In earlier classes, we have learnt how to find the value of \((a+b)^2\) and \((a-b)^3\) which is easy. Using them, we could evaluate the numerical values of numbers like \((98)^2=(100-2)^2,(999)^3=(1000-1)^3\), etc. However, for higher powers like \((98)^5,(101)^6\), etc., the calculations become difficult by using repeated multiplication. This difficulty was overcome by a theorem known as binomial theorem. It gives an easier way to expand \((a+b)^n\), where \(n\) is an integer or a rational number. 

Binomial theorem primarily helps to find the expanded value of the algebraic expression of the form \((a+b)^n\).
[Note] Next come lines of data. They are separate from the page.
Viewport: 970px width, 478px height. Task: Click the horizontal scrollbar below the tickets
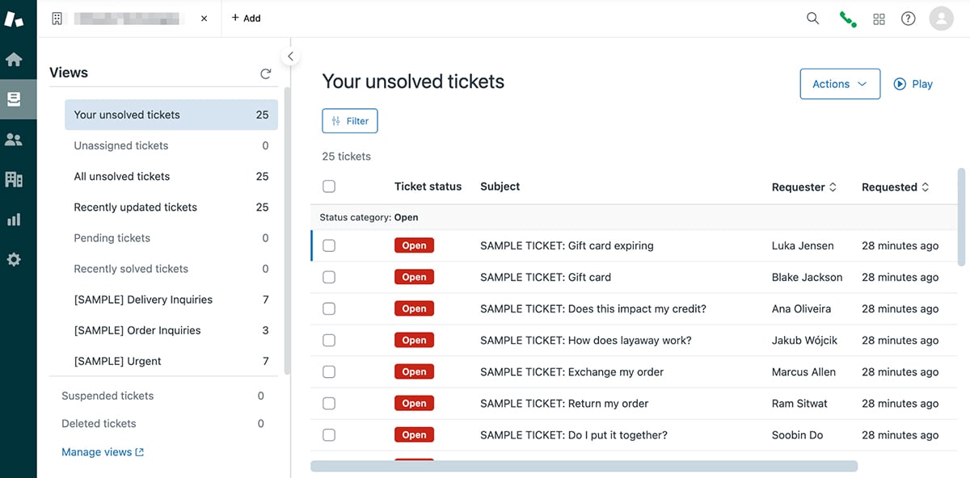click(x=584, y=465)
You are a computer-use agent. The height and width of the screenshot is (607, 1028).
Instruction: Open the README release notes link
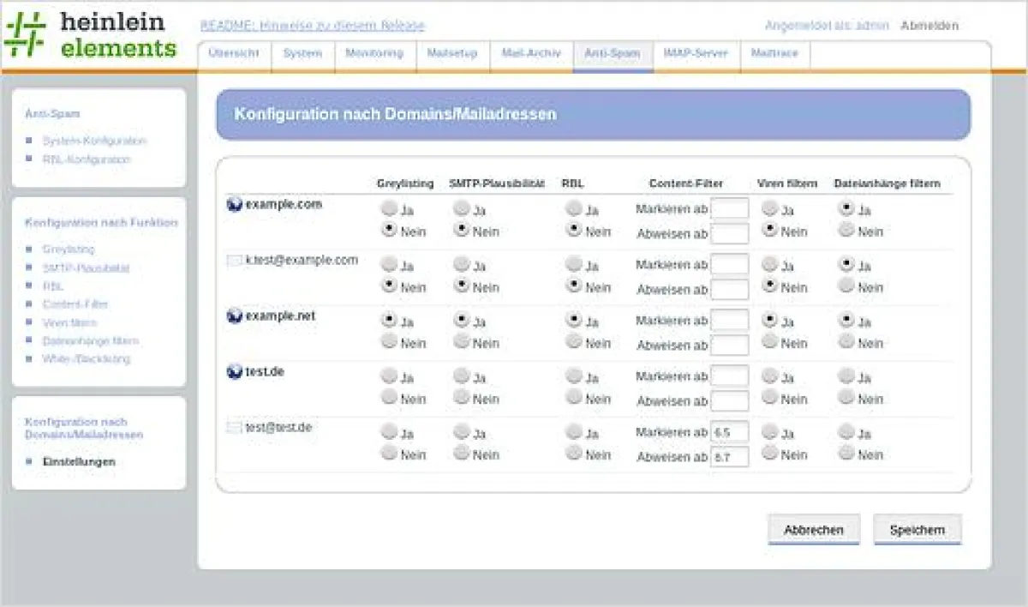(x=312, y=26)
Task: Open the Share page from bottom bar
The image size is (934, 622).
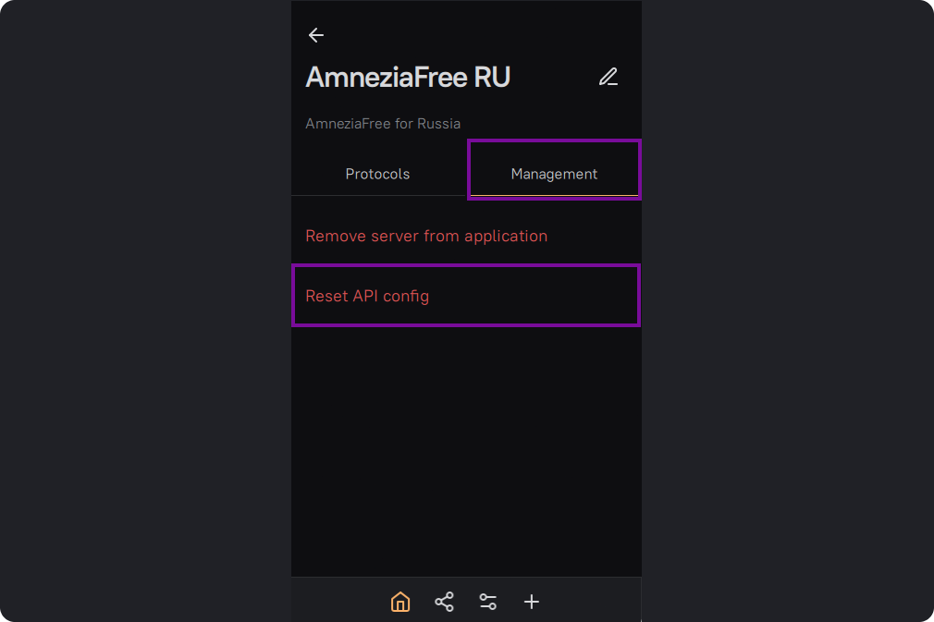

The calculations get longer and longer as higher exponential values involve too much calculation . But there is some kind of pattern developing.
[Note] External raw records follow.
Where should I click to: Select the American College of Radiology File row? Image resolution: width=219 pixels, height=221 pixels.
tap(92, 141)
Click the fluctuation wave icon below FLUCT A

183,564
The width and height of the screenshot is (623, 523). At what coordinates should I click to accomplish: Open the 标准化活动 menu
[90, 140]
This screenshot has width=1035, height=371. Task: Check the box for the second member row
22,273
That pattern is summed up by the Binomial Theorem:

\(
(a+b)^n=\sum_{k=0}^n\left(\begin{array}{l}n \\
k
\end{array}\right) a^{n-k} b^k
\)

Where \(
\left(\begin{array}{l}
n \\
k
\end{array}\right)={ }^n C_k=\frac{(n)(n-1)(n-2) \cdots(n-(k-1))}{k !}=\frac{n !}{k !(n-k) !}
\)

We can also write the theorem as 

\(
(a+b)^n=\sum_{k=0}^n{ }^n \mathrm{C}_k a^{n-k} b^k
\)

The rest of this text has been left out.